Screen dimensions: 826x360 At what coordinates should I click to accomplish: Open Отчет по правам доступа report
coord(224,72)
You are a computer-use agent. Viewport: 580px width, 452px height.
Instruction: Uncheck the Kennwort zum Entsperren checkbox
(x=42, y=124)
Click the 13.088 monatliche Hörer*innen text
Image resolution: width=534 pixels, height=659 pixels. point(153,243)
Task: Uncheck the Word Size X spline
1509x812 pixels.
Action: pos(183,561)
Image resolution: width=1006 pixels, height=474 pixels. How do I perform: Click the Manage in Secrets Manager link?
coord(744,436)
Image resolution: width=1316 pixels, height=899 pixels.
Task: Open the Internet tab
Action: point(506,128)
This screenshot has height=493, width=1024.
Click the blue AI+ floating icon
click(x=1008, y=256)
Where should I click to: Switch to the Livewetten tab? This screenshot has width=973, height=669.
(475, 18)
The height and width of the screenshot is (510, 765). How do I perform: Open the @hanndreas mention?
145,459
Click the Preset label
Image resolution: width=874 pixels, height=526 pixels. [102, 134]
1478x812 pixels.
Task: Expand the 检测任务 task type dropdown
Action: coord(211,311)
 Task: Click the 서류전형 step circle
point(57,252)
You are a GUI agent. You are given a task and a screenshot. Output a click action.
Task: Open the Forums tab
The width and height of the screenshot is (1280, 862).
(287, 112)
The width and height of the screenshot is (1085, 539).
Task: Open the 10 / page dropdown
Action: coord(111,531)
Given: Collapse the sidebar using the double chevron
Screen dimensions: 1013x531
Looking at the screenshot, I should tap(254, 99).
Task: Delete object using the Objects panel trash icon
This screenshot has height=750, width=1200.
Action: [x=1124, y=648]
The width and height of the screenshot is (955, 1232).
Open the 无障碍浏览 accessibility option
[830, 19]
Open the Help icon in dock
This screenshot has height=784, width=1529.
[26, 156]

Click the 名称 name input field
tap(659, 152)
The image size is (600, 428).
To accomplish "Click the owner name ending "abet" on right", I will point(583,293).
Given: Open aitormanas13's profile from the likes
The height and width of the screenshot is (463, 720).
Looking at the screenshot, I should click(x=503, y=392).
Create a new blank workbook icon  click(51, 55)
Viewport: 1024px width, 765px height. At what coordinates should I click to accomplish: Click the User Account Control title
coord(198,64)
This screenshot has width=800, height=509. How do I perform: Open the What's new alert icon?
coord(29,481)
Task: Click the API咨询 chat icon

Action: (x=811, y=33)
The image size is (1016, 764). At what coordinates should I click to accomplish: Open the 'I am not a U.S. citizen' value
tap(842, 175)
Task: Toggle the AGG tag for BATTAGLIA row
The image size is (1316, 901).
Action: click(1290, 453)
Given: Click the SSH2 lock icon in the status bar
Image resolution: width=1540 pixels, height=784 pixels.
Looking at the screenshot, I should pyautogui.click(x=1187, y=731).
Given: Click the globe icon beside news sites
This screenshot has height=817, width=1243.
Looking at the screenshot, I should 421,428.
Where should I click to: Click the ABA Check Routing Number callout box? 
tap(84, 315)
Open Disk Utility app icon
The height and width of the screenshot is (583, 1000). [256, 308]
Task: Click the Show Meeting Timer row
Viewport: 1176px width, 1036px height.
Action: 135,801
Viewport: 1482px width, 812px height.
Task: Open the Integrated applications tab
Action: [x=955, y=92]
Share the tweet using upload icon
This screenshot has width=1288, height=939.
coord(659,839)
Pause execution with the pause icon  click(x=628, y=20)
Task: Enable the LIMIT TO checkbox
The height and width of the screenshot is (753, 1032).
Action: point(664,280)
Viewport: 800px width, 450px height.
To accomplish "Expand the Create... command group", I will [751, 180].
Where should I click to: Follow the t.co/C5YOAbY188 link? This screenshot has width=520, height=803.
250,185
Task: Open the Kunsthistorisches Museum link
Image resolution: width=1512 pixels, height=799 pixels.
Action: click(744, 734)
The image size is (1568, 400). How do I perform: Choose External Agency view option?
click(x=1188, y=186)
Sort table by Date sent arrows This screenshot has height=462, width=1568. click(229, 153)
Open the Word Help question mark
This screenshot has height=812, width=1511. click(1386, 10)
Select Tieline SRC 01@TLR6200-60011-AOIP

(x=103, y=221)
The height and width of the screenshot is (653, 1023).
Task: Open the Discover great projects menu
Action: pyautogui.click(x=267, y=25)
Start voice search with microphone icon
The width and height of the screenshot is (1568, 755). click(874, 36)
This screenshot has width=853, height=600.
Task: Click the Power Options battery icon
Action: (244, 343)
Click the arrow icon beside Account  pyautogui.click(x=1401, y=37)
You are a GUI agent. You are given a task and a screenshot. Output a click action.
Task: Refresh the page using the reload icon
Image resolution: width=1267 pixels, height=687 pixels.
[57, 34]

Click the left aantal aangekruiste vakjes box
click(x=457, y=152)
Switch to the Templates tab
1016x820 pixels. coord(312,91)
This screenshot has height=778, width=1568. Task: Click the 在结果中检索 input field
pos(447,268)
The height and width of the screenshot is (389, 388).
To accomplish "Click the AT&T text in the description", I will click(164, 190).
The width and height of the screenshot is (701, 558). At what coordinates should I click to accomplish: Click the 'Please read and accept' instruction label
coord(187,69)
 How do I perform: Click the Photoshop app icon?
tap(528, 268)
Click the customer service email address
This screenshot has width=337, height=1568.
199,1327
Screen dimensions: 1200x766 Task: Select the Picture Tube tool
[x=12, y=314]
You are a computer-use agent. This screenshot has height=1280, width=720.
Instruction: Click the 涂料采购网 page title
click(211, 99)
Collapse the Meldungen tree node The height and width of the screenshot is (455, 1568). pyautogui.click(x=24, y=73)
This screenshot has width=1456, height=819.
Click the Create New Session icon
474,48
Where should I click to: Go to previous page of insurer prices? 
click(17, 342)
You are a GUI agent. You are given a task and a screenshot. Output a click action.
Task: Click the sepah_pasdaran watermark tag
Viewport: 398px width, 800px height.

[What to do]
Rewrite the material above as a JSON list of strings, with one string per line and blank lines omitted.

[Full solution]
[
  "Screen dimensions: 826x360 At what coordinates should I click to accomplish: Open Отчет по правам доступа report",
  "coord(224,72)",
  "You are a computer-use agent. Viewport: 580px width, 452px height.",
  "Instruction: Uncheck the Kennwort zum Entsperren checkbox",
  "(x=42, y=124)",
  "Click the 13.088 monatliche Hörer*innen text",
  "Image resolution: width=534 pixels, height=659 pixels. point(153,243)",
  "Task: Uncheck the Word Size X spline",
  "1509x812 pixels.",
  "Action: pos(183,561)",
  "Image resolution: width=1006 pixels, height=474 pixels. How do I perform: Click the Manage in Secrets Manager link?",
  "coord(744,436)",
  "Image resolution: width=1316 pixels, height=899 pixels.",
  "Task: Open the Internet tab",
  "Action: point(506,128)",
  "This screenshot has height=493, width=1024.",
  "Click the blue AI+ floating icon",
  "click(x=1008, y=256)",
  "Where should I click to: Switch to the Livewetten tab? This screenshot has width=973, height=669.",
  "(475, 18)",
  "The height and width of the screenshot is (510, 765). How do I perform: Open the @hanndreas mention?",
  "145,459",
  "Click the Preset label",
  "Image resolution: width=874 pixels, height=526 pixels. [102, 134]",
  "1478x812 pixels.",
  "Task: Expand the 检测任务 task type dropdown",
  "Action: coord(211,311)",
  " Task: Click the 서류전형 step circle",
  "point(57,252)",
  "You are a GUI agent. You are given a task and a screenshot. Output a click action.",
  "Task: Open the Forums tab",
  "The width and height of the screenshot is (1280, 862).",
  "(287, 112)",
  "The width and height of the screenshot is (1085, 539).",
  "Task: Open the 10 / page dropdown",
  "Action: coord(111,531)",
  "Given: Collapse the sidebar using the double chevron",
  "Screen dimensions: 1013x531",
  "Looking at the screenshot, I should tap(254, 99).",
  "Task: Delete object using the Objects panel trash icon",
  "This screenshot has height=750, width=1200.",
  "Action: [x=1124, y=648]",
  "The width and height of the screenshot is (955, 1232).",
  "Open the 无障碍浏览 accessibility option",
  "[830, 19]",
  "Open the Help icon in dock",
  "This screenshot has height=784, width=1529.",
  "[26, 156]",
  "Click the 名称 name input field",
  "tap(659, 152)",
  "The image size is (600, 428).",
  "To accomplish \"Click the owner name ending \"abet\" on right\", I will point(583,293).",
  "Given: Open aitormanas13's profile from the likes",
  "The height and width of the screenshot is (463, 720).",
  "Looking at the screenshot, I should click(x=503, y=392).",
  "Create a new blank workbook icon  click(51, 55)",
  "Viewport: 1024px width, 765px height. At what coordinates should I click to accomplish: Click the User Account Control title",
  "coord(198,64)",
  "This screenshot has width=800, height=509. How do I perform: Open the What's new alert icon?",
  "coord(29,481)",
  "Task: Click the API咨询 chat icon",
  "Action: (x=811, y=33)",
  "The image size is (1016, 764). At what coordinates should I click to accomplish: Open the 'I am not a U.S. citizen' value",
  "tap(842, 175)",
  "Task: Toggle the AGG tag for BATTAGLIA row",
  "The image size is (1316, 901).",
  "Action: click(1290, 453)",
  "Given: Click the SSH2 lock icon in the status bar",
  "Image resolution: width=1540 pixels, height=784 pixels.",
  "Looking at the screenshot, I should pyautogui.click(x=1187, y=731).",
  "Given: Click the globe icon beside news sites",
  "This screenshot has height=817, width=1243.",
  "Looking at the screenshot, I should 421,428.",
  "Where should I click to: Click the ABA Check Routing Number callout box? ",
  "tap(84, 315)",
  "Open Disk Utility app icon",
  "The height and width of the screenshot is (583, 1000). [256, 308]",
  "Task: Click the Show Meeting Timer row",
  "Viewport: 1176px width, 1036px height.",
  "Action: 135,801",
  "Viewport: 1482px width, 812px height.",
  "Task: Open the Integrated applications tab",
  "Action: [x=955, y=92]",
  "Share the tweet using upload icon",
  "This screenshot has width=1288, height=939.",
  "coord(659,839)",
  "Pause execution with the pause icon  click(x=628, y=20)",
  "Task: Enable the LIMIT TO checkbox",
  "The height and width of the screenshot is (753, 1032).",
  "Action: point(664,280)",
  "Viewport: 800px width, 450px height.",
  "To accomplish \"Expand the Create... command group\", I will [751, 180].",
  "Where should I click to: Follow the t.co/C5YOAbY188 link? This screenshot has width=520, height=803.",
  "250,185",
  "Task: Open the Kunsthistorisches Museum link",
  "Image resolution: width=1512 pixels, height=799 pixels.",
  "Action: click(744, 734)",
  "The image size is (1568, 400). How do I perform: Choose External Agency view option?",
  "click(x=1188, y=186)",
  "Sort table by Date sent arrows This screenshot has height=462, width=1568. click(229, 153)",
  "Open the Word Help question mark",
  "This screenshot has height=812, width=1511. click(1386, 10)",
  "Select Tieline SRC 01@TLR6200-60011-AOIP",
  "(x=103, y=221)",
  "The height and width of the screenshot is (653, 1023).",
  "Task: Open the Discover great projects menu",
  "Action: pyautogui.click(x=267, y=25)",
  "Start voice search with microphone icon",
  "The width and height of the screenshot is (1568, 755). click(874, 36)",
  "This screenshot has width=853, height=600.",
  "Task: Click the Power Options battery icon",
  "Action: (244, 343)",
  "Click the arrow icon beside Account  pyautogui.click(x=1401, y=37)",
  "You are a GUI agent. You are given a task and a screenshot. Output a click action.",
  "Task: Refresh the page using the reload icon",
  "Image resolution: width=1267 pixels, height=687 pixels.",
  "[57, 34]",
  "Click the left aantal aangekruiste vakjes box",
  "click(x=457, y=152)",
  "Switch to the Templates tab",
  "1016x820 pixels. coord(312,91)",
  "This screenshot has height=778, width=1568. Task: Click the 在结果中检索 input field",
  "pos(447,268)",
  "The height and width of the screenshot is (389, 388).",
  "To accomplish \"Click the AT&T text in the description\", I will click(164, 190).",
  "The width and height of the screenshot is (701, 558). At what coordinates should I click to accomplish: Click the 'Please read and accept' instruction label",
  "coord(187,69)",
  " How do I perform: Click the Photoshop app icon?",
  "tap(528, 268)",
  "Click the customer service email address",
  "This screenshot has width=337, height=1568.",
  "199,1327",
  "Screen dimensions: 1200x766 Task: Select the Picture Tube tool",
  "[x=12, y=314]",
  "You are a computer-use agent. This screenshot has height=1280, width=720.",
  "Instruction: Click the 涂料采购网 page title",
  "click(211, 99)",
  "Collapse the Meldungen tree node The height and width of the screenshot is (455, 1568). pyautogui.click(x=24, y=73)",
  "This screenshot has width=1456, height=819.",
  "Click the Create New Session icon",
  "474,48",
  "Where should I click to: Go to previous page of insurer prices? ",
  "click(17, 342)",
  "You are a GUI agent. You are given a task and a screenshot. Output a click action.",
  "Task: Click the sepah_pasdaran watermark tag",
  "Viewport: 398px width, 800px height."
]